From distinctive aesthetics to head-turning antics, being noticed, it seems, comes with the territory – as one Italian attests. “Italians are quite expressive in general so for us, the way we dress… has an importance that’s maybe not the same elsewhere,” says M Missoni creative director, Margherita Missoni, who grew up in the Missoni compound just north of Milan. “Aesthetically, whether your style is classic or trendy, I think it has to do with colour,” she says. “We are traditionally more flamboyant, more extroverted, more cheerful.” It is, she adds, “one of the reasons why Italian fashion has always existed and is worth writing about – because people put a lot of thought into it.”
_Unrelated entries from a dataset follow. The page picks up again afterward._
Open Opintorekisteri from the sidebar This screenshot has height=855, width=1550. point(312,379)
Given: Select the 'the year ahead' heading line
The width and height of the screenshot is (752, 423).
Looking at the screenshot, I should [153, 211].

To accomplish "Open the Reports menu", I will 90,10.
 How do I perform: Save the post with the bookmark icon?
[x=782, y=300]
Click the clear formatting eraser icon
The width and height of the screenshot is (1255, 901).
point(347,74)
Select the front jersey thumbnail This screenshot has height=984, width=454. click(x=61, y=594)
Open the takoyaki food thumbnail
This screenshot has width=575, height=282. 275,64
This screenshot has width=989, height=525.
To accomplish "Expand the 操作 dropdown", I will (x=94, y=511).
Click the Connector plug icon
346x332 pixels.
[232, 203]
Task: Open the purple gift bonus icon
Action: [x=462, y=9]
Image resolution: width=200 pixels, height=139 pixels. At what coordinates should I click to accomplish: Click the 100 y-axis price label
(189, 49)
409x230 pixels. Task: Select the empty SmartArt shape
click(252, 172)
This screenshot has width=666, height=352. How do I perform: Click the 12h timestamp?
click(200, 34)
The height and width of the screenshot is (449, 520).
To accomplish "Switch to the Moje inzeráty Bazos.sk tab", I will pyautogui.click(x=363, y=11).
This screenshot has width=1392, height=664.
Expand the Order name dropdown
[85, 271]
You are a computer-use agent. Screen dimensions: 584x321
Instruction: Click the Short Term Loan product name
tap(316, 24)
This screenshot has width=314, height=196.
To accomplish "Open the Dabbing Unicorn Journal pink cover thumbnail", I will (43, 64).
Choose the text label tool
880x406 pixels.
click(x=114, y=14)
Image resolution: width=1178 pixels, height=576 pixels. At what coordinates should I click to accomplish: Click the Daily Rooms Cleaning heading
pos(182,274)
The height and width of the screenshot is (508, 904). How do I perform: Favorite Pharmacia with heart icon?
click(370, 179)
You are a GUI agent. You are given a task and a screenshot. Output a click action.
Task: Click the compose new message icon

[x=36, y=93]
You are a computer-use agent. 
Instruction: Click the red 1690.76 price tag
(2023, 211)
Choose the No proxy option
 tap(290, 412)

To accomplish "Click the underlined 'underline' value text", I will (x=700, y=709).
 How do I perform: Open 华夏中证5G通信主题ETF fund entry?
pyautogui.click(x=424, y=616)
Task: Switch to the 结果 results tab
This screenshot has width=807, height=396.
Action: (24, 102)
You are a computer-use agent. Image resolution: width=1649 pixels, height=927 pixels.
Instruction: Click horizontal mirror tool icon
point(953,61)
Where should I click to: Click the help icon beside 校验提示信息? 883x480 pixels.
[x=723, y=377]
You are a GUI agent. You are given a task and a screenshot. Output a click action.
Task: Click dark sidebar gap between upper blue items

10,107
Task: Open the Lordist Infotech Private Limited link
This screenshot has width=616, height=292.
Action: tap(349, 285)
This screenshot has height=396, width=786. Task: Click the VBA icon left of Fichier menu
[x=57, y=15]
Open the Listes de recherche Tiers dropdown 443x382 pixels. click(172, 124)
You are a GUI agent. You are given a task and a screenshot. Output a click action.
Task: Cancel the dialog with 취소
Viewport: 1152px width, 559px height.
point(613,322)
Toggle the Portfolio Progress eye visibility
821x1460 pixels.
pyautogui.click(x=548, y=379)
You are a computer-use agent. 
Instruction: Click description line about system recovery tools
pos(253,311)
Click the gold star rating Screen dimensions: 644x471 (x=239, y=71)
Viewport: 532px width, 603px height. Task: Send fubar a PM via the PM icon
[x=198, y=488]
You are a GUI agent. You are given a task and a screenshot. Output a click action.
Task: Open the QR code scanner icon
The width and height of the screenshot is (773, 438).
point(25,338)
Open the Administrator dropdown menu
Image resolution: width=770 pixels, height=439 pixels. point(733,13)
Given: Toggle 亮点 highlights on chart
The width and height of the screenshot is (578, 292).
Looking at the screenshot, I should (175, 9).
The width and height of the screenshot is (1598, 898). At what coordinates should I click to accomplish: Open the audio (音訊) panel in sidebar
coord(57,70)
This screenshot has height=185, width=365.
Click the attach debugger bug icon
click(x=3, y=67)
Being bold, being brave, always being one’s best is in Italian fashion’s DNA. “[It] has a boldness that sets it apart from all the others,” says Scott. “Whether it’s strong and colourful like my work at Moschino; sexy and daring at Versace; conceptually bold at Prada and Marni; or even the boldness of an ultimate minimalism created by Mr Armani, Italian fashion pushes it to the limit and then well beyond.”
“There is a warmth that comes from the Italian spirit,” he adds. “It’s never too cool for school, it’s playful even when it is being sophisticated – and it’s always inviting and always welcoming.